None of the images should appear in your copy. Transcribe the data in full.
┏━━
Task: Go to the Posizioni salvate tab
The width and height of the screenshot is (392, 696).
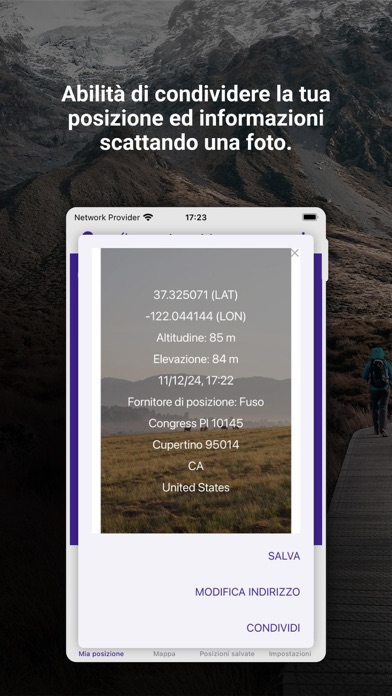Action: click(227, 654)
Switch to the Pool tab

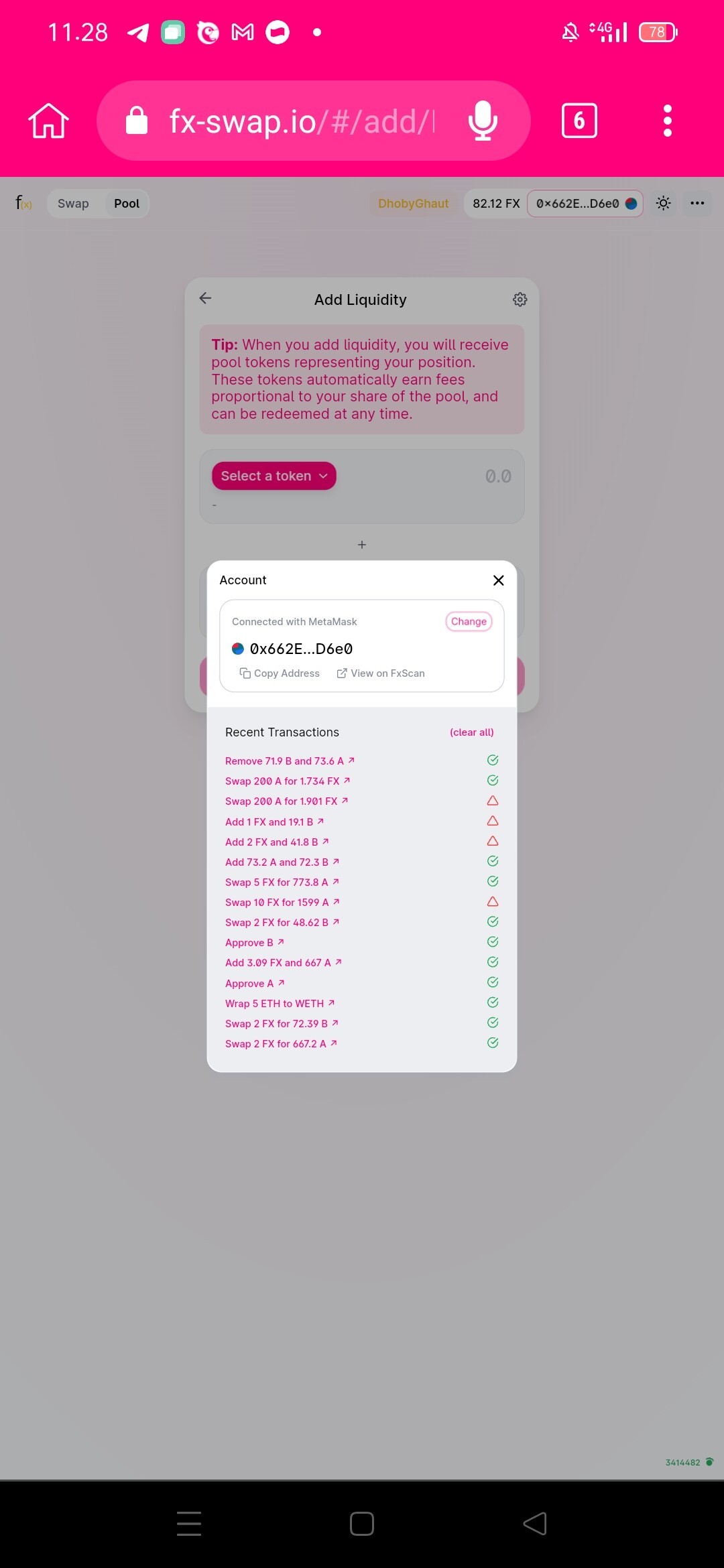(127, 203)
┗━━
Exercise solution ->
Task: Go to the Posizioni salvate tab
The width and height of the screenshot is (392, 696).
Action: click(227, 654)
Switch to the Pool tab

(127, 203)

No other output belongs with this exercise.